The thread about Secret Life of Bees got me wondering- what are some of your favorite musicals that are, for lack of a better term, "lost"- shows that debuted somewhere but never transferred to Broadway or had larger productions, shows that were never recorded, shows that almost never are produced and have been largely forgotten?
I'm very partial to the score of César Alvarez's Futurity, which was done at Ars Nova in 2015 but subsequently has never really been seen again despite winning several Lortels and garnering positive notices.
"...everyone finally shut up, and the audience could enjoy the beginning of the Anatevka Pogram in peace."
The Verona Project, a Fanciful, a queer, folk-rock actor-musician adaptation of Two Gentlemen of Verona that I saw at California Shakespeare Theatre a decade ago and seems to have never been done again. A shame, it was lovely.
GottaGetAGimmick420 said: "Am I wrong for missing Millie? I know it's just back in limbo, but I hope we'll see it again one day."
This is a conversation about shows that played out of town but never made it to Broadway. While MILLIE licensing may be restricted currently, it's by no means a "lost" musical and had 15 years of robust licensing.

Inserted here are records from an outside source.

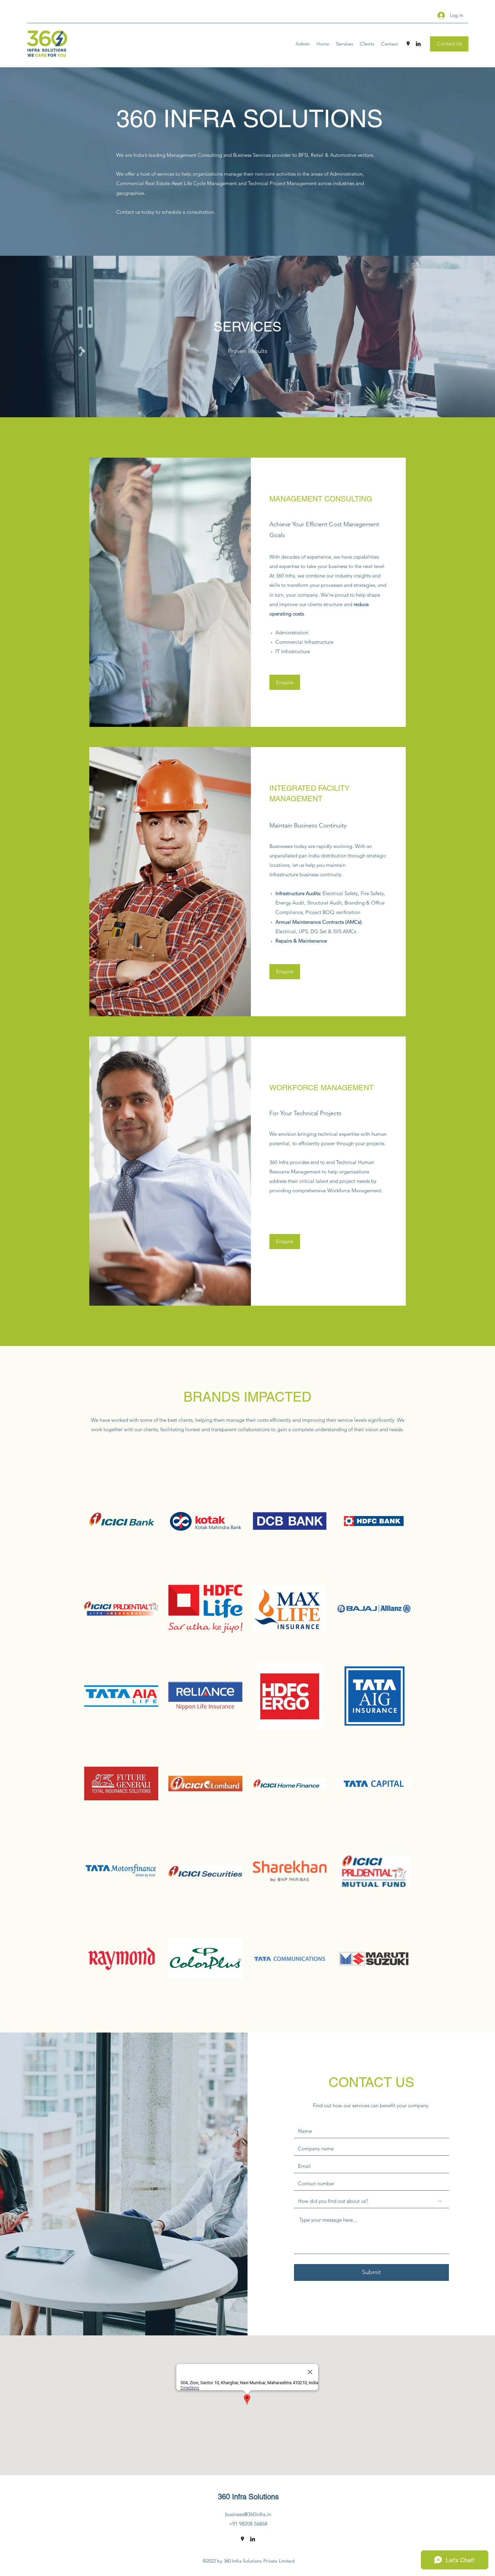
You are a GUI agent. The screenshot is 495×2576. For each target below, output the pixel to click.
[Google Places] (408, 43)
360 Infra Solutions (248, 2497)
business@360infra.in (248, 2514)
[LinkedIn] (418, 43)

Funny, I was going to say “The Dead”, too. It’s in my top 5 favorite musicals and whenever I mention it to almost anyone, they have no clue what I’m talking about. So I guess maybe it is a “lost” musical. I just can’t believe it hasn’t been done in almost 25 years now. Every christmas, I wish someone would decide to do a limited run. I said in another thread recently how I’d love for Colin Firth to play Gabriel so maybe if I keep saying it, it’ll happen.
I also loved Happiness, Michael Korie and Scott Frankel's follow-up to Grey Gardens, which played at Lincoln Center in 2009. I was told by someone involved in that production that a recording was made, but it's never been released, and the script was only published for licensing last year.
"You travel alone because other people are only there to remind you how much that hook hurts that we all bit down on. Wait for that one day we can bite free and get back out there in space where we belong, sail back over water, over skies, into space, the hook finally out of our mouths and we wander back out there in space spawning to other planets never to return hurrah to earth and we'll look back and can't even see these lives here anymore. Only the taste of blood to remind us we ever existed. The earth is small. We're gone. We're dead. We're safe."
-John Guare, Landscape of the Body
Not sure i knw what a lost musical is, but I would say that two old, quick flops which I thought were great were Drat! The Cat! in about 1965 (She Touched Me was the most famous song in a delightful score) and Darling of the Day in around 1968. It has a score by Jules Styne and Yip Harburg that was delightful, won Patricia Routledge a Tony, and ran for 32 performances. Neither should have disappeared.
Smile: as far as I know, the Hamilsch/Ashman musical has never had a major AAA production of its "finished" version. I think even Encores presented the original Broadway version, not the rewritten one with the synthesizer-based reference recording.
Pokemon- Gotta Catch 'Em Live: the score is incredibly catchy but the book is BAAAAAAD. If this one had a spruced up book (what I wouldn't give for that job), it would do SpongeBob numbers in licensing.
A Fine and Private Place: a sweet little chamber musical about the space between life and death. Unfortunately it wound up in a legal battle with the state of novelist Peter S. Beagle, so I doubt we'll be seeing this one ever again.
Bohemia!: in the early days of internet file sharing and torrenting, I had an audio bootleg of this satirical revue from Florida. I don't know if it was an official Disney Cast Members theatre company or just something staged in their community, but the concept seemed to be "songs from 'adult' musicals, winkingly cleaned up and Disneyfied." It was downloaded from a torrent on Demonoid, then a fairly popular site. By the time I remembered this show and looked it up, I could find nothing about it, and the torrent itself was long gone. This would have been somewhere between 2000 and 2008, no later.
Updated On: 10/3/24 at 02:52 PM
"You travel alone because other people are only there to remind you how much that hook hurts that we all bit down on. Wait for that one day we can bite free and get back out there in space where we belong, sail back over water, over skies, into space, the hook finally out of our mouths and we wander back out there in space spawning to other planets never to return hurrah to earth and we'll look back and can't even see these lives here anymore. Only the taste of blood to remind us we ever existed. The earth is small. We're gone. We're dead. We're safe."
-John Guare, Landscape of the Body
In addition to the Smile answers above, even though neither of my following choices technically fits the prompt: I really enjoy both the novel and film Giant, so even though I've only ever heard one song from the score, it's a show I would be very interested in. And I would love a full-fledged Golden Apple revival, because that score!
Not a lost “show” so much as a lost variant, but during that same file-sharing era I was given a audio bootleg of a Pippin revival that was labeled as East West but wasn’t. It featured an upbeat EDM and dance based orchestration. Maybe an Alex Lacamoire?
Anyway, it was very cool and I wish it had a proper cast recording.